### What is being asked
Set down each line of the data exactly, but not the pictures.
** Record extracts follows **
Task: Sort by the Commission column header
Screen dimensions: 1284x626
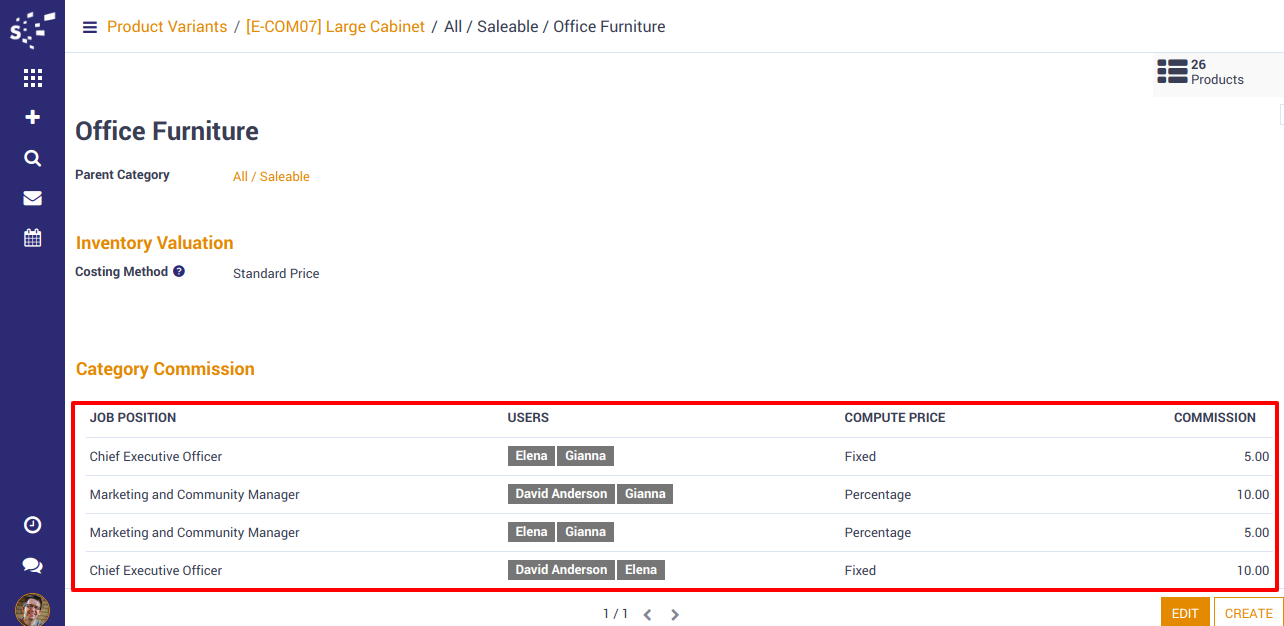Action: tap(1214, 418)
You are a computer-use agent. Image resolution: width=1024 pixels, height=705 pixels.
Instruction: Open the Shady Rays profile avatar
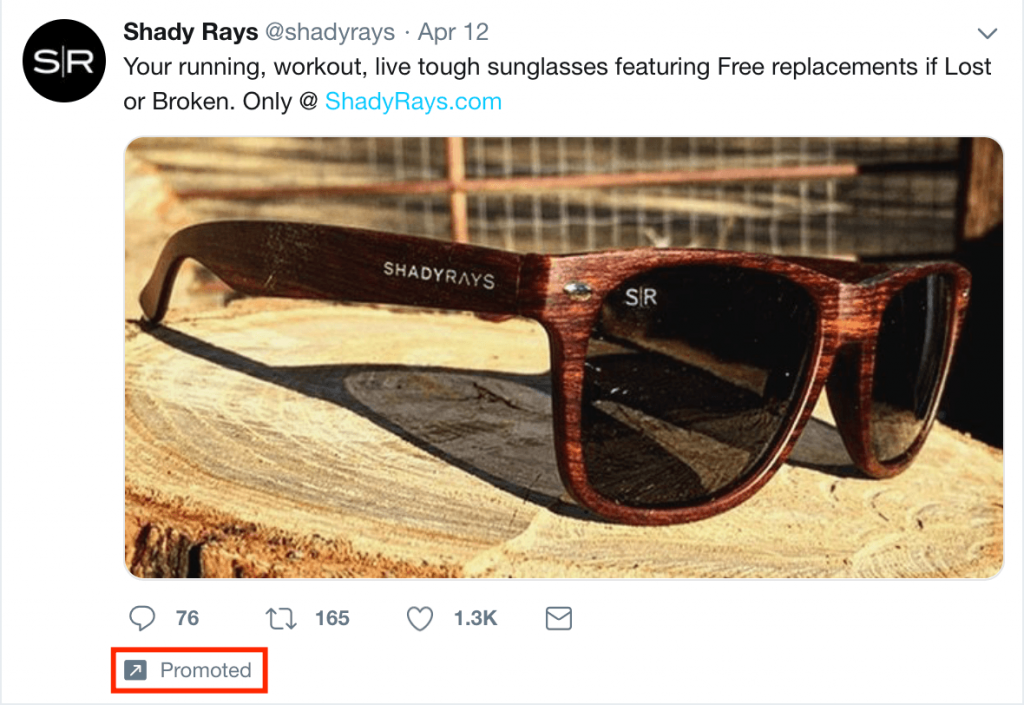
** End of Record extracts **
### Solved exercise
Task: Sort by the Commission column header
Screen dimensions: 1284x626
Action: tap(1214, 418)
You are a computer-use agent. Image resolution: width=1024 pixels, height=705 pixels.
Instruction: Open the Shady Rays profile avatar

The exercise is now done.